I was actually just going through mine and trying to figure this out as well. I also put everything in ziplock bags...worms craws, creature baits, lizards, etc. I am trying to organize everything better b/c I fish the BFL and BWS as a co-angler and last year I was always taking way too much stuff. I would also like some other ideas from a co-angler standpoint if anyone has any ideas.


----------



## Wolfhook120 (Oct 17, 2007)

I've been going through my tackle all winter and so far I've been able to organize three boxes. I use the thinner Plano storage boxes with removable spacer tabs for better organization (I believe they're called the CDR series) I've also had to use the Serlite storage containers for most of my soft plastics and re-organized them in large Ziplock Freezer bags before putting them in the new containers. If you can get the Plano Spinnerbait boxes they're great for Buzzbaits too. When I was fishing co-angler (I sometimes still do) I put a little of everything the the smaller Plano storage boxes and downsized my tackle box (soft tackle bag) to accomidate at least six of the smaller boxes. It works pretty good as long as you keep one box designated for hooks, weights, etc. If you need to downsize I would pack tackle that is your "strength fishing" the kind of fishing you do most, i.e. worm, jig, finesse, etc. With tackle its always a work in progress because we keep buying more tackle, especially stuff that is new we want to try or stuff we stock up on because we know that company will go out of business eventually. Hope this helps.


----------



## OSU_Fisherman (Mar 1, 2007)

HERE is what I use

I owned this system for most of last season and it works very well for me. I had to buy another pack of filler bags, so now I'm up to 20. I sorted them by type (worm, creature, trailers, etc) and also by color (somehow I ended up with 15 bags of Green Pumpkin Zoom Baby Brush Hogs haha). I generally only carry 6-8 of the filler bags so I just pick which ones match the conditions. The other ones stay in the truck bed so that I can run and get them just in case I'm wrong.


----------



## chet (Mar 11, 2008)

Edit


----------



## Tokugawa (Apr 29, 2008)

I use the Plano 3700 boxes. You can leave the baits in the bags with these too, but worms can be together, creatures, etc...


----------



## noodle8177 (Sep 24, 2007)

A way i found this year is note card rings. Buy a 8 pack at wal mart for under a buck. get everything together and put the rings threw the holes in the package and then worms and stuff are together.

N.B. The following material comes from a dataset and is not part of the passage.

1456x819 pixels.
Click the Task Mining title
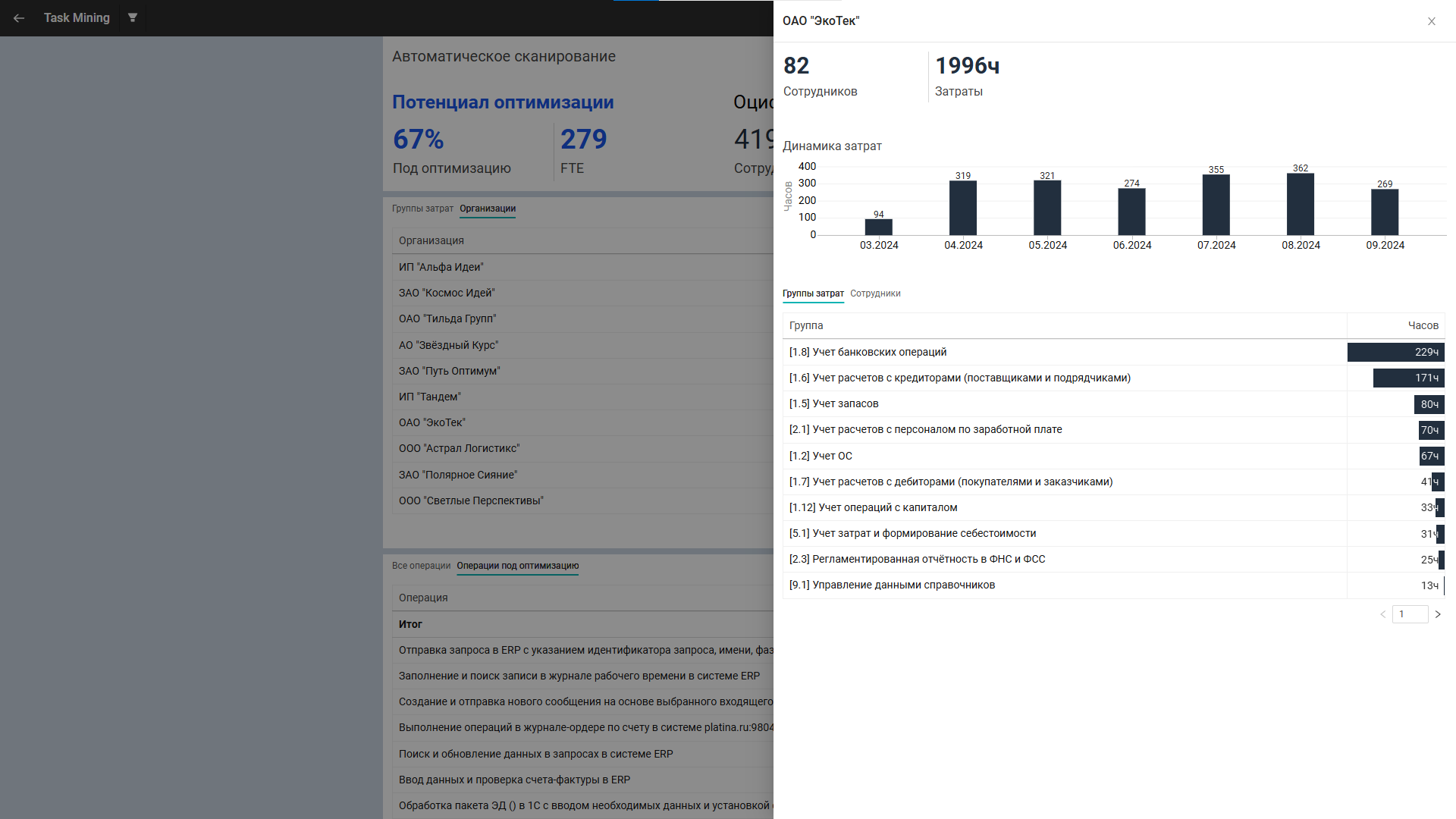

Also works on packs of hooks makes checking threw them easy. this way dont have to buy the 5 dollar boxes and not looking threw a gallon bag of worms to find one worm. Very cheap and i think it will work out well this year let me know if anyone else does this thanks.


----------



## Perchy101 (Apr 14, 2004)

We use these type bags. It has heavy duty plastic zipper bags in the middle that has 12 slots in it. I found these at Wally World 2 years ago for 9.99 a pop. They are perfect for all your twister tail type plastics. I have 3 bags full now with all sorts of colors and sizes. They don't take up alot of room either. 

One of the best buys i've ever made for Twister Tails.


----------



## Cabin Fever Lures (Jan 14, 2009)

I leave mine in their originaly bags and then sort into large Ziploc bags by style, worms, creatures, etc. For the boat, they're in a storage compartment, and for shore fishing, I throw the ziploc bags into a duffle bag.

-CFL


----------



## bassass (Jan 11, 2009)

i use the falcon worm bags there are two sizes. i can put about 40 to 50 bags of soft plastics in them and the sides fold down so you can see your bags of plastics better they also have mesh pockets on the side to put extras in. you can find them most places but the best deal i found is www.tacklewarehouse.com they are around $10.00 each they also have handles and a strong double zipper.


----------